Eye For Film >> Movies >> Resolution (2012) Film Review
Resolution
Reviewed by: Michael Pattison
Horror, more than any other genre, can be an understandably alluring prospect for first-time filmmakers. With its emphasis upon tone-heavy incident rather than storytelling logic, and with its preference for the irrational rather than real-world plausibility, horror facilitates a kind of basic conceit whose simplicity in narrative terms and practicability in production terms needn’t depend on the budgetary go- ahead of too-fussy funders or studio bigwigs. Precisely because of the relative ease with which filmmakers can embark upon a first feature-length project these days, however, it can be tricky terrain to negotiate: just how many variants of those bedtime chillers can there be?
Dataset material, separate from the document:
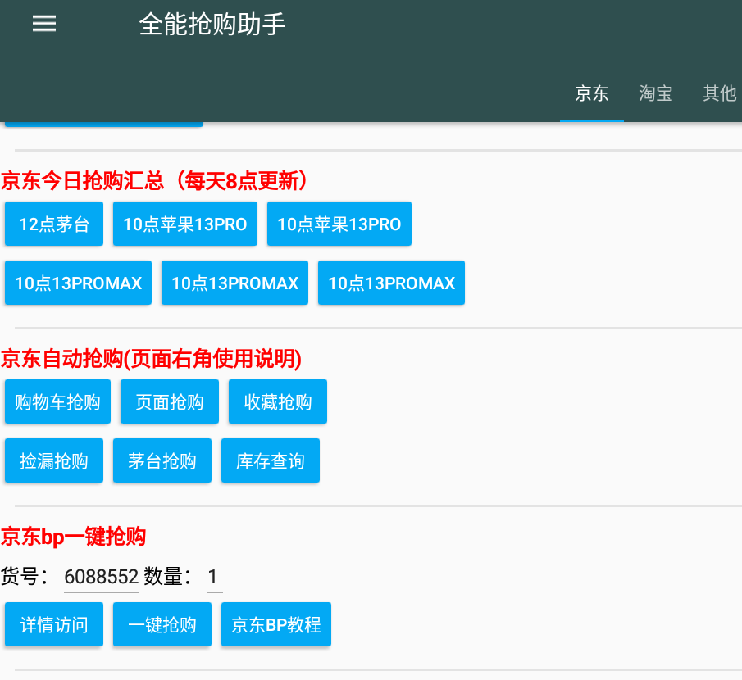742x680 pixels.
Task: Switch to the 其他 tab
Action: [x=719, y=93]
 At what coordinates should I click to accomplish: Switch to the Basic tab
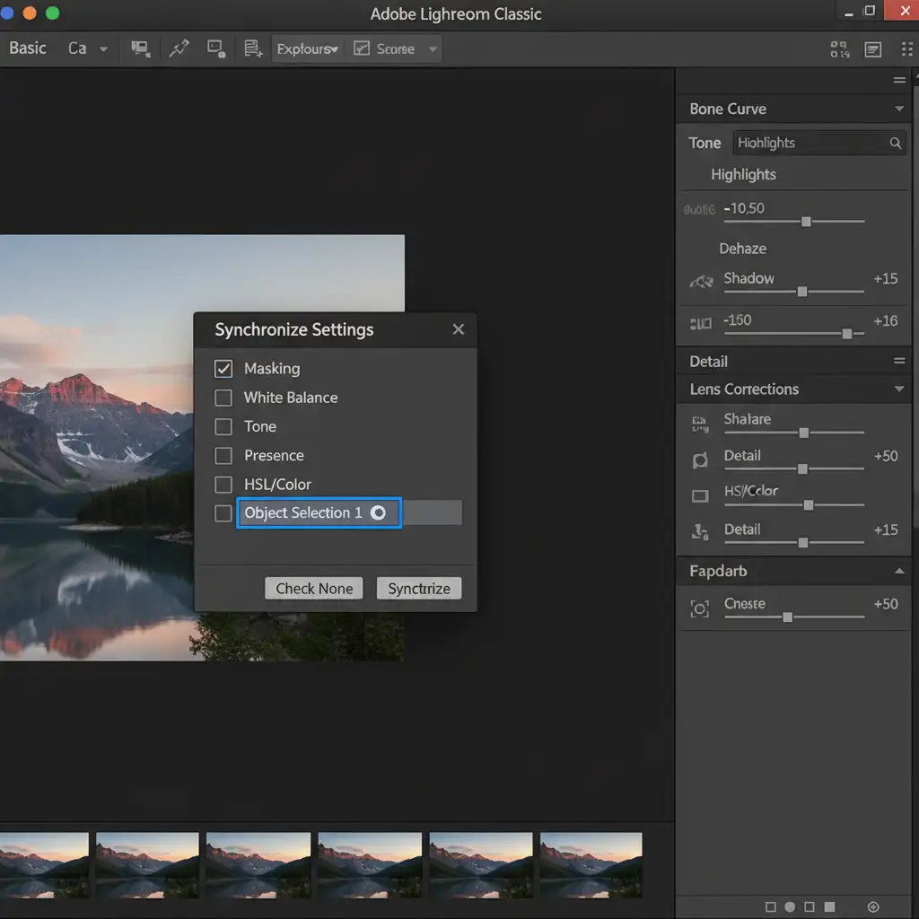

For Resolution, feature-debutant Justin Benson and Scott Aaron Moorhead (whose sole previous directorial credit is 2010’s A Glaring Emission) have decided to build an entire film out of patchwork elements lifted from previous exemplars, stitching them atop a simple enough tale of long-term friendship tested by a destructive drug addiction. At the film’s start, Michael (Peter Cilella) receives an apparently homemade video from Chris (Vinny Curran), an old school friend whose addiction to crystal meth has destroyed all other relationships. The video comes with a map providing directions to the ramshackle cabin where Chris has been hiding.
Arriving at this abode, Michael cuffs his friend to a rail with the intention of camping with him through an enforced weeklong stint of cold turkey; with Chris tied up and becoming increasingly agitated by drug withdrawal, Michael explores the local environs while warding off potential intruders, such as the dealers to whom Chris owes money and the makeshift trio of security guards who demand accommodation money. Creaky doors, mysterious objects and strange encounters enliven the trip in ways unplanned.
Some reference points seem obvious: The Wicker Man (protagonist lured to remote backwaters under false pretence); The Blair Witch Project (day-by-night camping trip gone wrong); Kill List (two pals’ slow discovery that all is not what it seems). But there are hints also of more unlikely sources, such as Lost Highway and Hidden (videos containing angle-defying footage of Michael and Chris appear on the cabin’s porch) and Old Joy (an exploration of the present gulf between two old friends).
This might all sound derivative, but then so did The Cabin In The Woods – the film to which Resolution appears as a kind of indie rival. Due both to Moorhead’s script and the chemistry between the two leads, Resolution is an excellent amalgamation of horror traits that also stands on its own two feet (though one of the two protagonists sees out the film with a twisted ankle). Its incremental sense of dread is superbly achieved, not least due to the idyllic backdrop and the self-confidence with which Michael, whose adult life has been in marked contrast to that of Chris, explores its strange huts and caves with a refreshingly blasé attitude towards whatever else might be at work in these dark woods.
Busying his script with a number of allusions to potential villains means that Benson and co-director Moorhead have ideas at their mercy as the film enters its final 20 or so minutes. Some may be put off by the filmmakers’ decision to turn the work into something apparently concerned with its own (de)construction, especially after initial suggestions of a denouement grounded in reality. But there have been enough nods early on in Resolution to suggest that the film’s own texture is the chief nemesis at large; from that moment in the first scene, in fact, when the camera itself seems to be nudged by an unseen force, Benson and Moorhead’s film is a smart hybrid-homage horror whose sustained unease lingers long past its credits.